* [Task]: Would you restate all the data that follows, word for word?

*** Data provided Section Begins ***

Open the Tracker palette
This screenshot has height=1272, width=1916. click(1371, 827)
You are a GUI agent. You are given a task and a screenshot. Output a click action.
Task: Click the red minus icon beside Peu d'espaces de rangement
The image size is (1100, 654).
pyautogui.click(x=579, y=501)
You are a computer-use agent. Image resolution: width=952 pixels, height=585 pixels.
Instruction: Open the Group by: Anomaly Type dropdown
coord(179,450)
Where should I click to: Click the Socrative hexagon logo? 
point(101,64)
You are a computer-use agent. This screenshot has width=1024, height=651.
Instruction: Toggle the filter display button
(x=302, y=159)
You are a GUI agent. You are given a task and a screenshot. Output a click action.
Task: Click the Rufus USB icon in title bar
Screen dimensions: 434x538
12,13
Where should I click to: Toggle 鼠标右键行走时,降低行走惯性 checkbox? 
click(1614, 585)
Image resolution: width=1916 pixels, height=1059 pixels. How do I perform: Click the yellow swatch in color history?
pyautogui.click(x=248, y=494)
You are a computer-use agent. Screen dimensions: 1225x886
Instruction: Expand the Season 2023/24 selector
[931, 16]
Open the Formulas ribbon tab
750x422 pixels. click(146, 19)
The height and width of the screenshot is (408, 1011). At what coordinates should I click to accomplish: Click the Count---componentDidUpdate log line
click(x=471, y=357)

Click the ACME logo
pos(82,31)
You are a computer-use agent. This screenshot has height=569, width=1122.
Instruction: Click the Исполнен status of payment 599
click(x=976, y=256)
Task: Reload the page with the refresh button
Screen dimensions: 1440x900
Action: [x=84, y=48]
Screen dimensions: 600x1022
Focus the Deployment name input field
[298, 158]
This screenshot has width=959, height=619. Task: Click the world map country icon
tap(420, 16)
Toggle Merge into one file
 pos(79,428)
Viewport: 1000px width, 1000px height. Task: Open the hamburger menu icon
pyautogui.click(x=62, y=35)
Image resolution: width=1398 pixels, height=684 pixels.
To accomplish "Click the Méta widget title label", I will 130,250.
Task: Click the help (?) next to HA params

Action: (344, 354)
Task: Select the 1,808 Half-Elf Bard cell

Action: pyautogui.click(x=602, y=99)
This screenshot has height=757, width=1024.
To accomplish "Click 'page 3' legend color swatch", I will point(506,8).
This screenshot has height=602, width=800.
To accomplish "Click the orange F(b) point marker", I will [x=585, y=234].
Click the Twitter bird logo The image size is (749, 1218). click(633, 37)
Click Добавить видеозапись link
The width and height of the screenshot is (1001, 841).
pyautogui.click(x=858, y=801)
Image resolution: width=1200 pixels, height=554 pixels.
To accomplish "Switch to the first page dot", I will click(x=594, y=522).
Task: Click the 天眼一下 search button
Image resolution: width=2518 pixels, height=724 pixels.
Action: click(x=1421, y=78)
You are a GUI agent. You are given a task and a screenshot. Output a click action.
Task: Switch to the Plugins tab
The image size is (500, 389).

*** Data provided Section Ends ***

* [Written reply]:
Open the Tracker palette
This screenshot has height=1272, width=1916. click(1371, 827)
You are a GUI agent. You are given a task and a screenshot. Output a click action.
Task: Click the red minus icon beside Peu d'espaces de rangement
The image size is (1100, 654).
pyautogui.click(x=579, y=501)
You are a computer-use agent. Image resolution: width=952 pixels, height=585 pixels.
Instruction: Open the Group by: Anomaly Type dropdown
coord(179,450)
Where should I click to: Click the Socrative hexagon logo? 
point(101,64)
You are a computer-use agent. This screenshot has width=1024, height=651.
Instruction: Toggle the filter display button
(x=302, y=159)
You are a GUI agent. You are given a task and a screenshot. Output a click action.
Task: Click the Rufus USB icon in title bar
Screen dimensions: 434x538
12,13
Where should I click to: Toggle 鼠标右键行走时,降低行走惯性 checkbox? 
click(1614, 585)
Image resolution: width=1916 pixels, height=1059 pixels. How do I perform: Click the yellow swatch in color history?
pyautogui.click(x=248, y=494)
You are a computer-use agent. Screen dimensions: 1225x886
Instruction: Expand the Season 2023/24 selector
[931, 16]
Open the Formulas ribbon tab
750x422 pixels. click(146, 19)
The height and width of the screenshot is (408, 1011). At what coordinates should I click to accomplish: Click the Count---componentDidUpdate log line
click(x=471, y=357)

Click the ACME logo
pos(82,31)
You are a computer-use agent. This screenshot has height=569, width=1122.
Instruction: Click the Исполнен status of payment 599
click(x=976, y=256)
Task: Reload the page with the refresh button
Screen dimensions: 1440x900
Action: [x=84, y=48]
Screen dimensions: 600x1022
Focus the Deployment name input field
[298, 158]
This screenshot has width=959, height=619. Task: Click the world map country icon
tap(420, 16)
Toggle Merge into one file
 pos(79,428)
Viewport: 1000px width, 1000px height. Task: Open the hamburger menu icon
pyautogui.click(x=62, y=35)
Image resolution: width=1398 pixels, height=684 pixels.
To accomplish "Click the Méta widget title label", I will 130,250.
Task: Click the help (?) next to HA params

Action: (344, 354)
Task: Select the 1,808 Half-Elf Bard cell

Action: pyautogui.click(x=602, y=99)
This screenshot has height=757, width=1024.
To accomplish "Click 'page 3' legend color swatch", I will point(506,8).
This screenshot has height=602, width=800.
To accomplish "Click the orange F(b) point marker", I will [x=585, y=234].
Click the Twitter bird logo The image size is (749, 1218). click(633, 37)
Click Добавить видеозапись link
The width and height of the screenshot is (1001, 841).
pyautogui.click(x=858, y=801)
Image resolution: width=1200 pixels, height=554 pixels.
To accomplish "Switch to the first page dot", I will click(x=594, y=522).
Task: Click the 天眼一下 search button
Image resolution: width=2518 pixels, height=724 pixels.
Action: click(x=1421, y=78)
You are a GUI agent. You are given a task and a screenshot. Output a click action.
Task: Switch to the Plugins tab
The image size is (500, 389).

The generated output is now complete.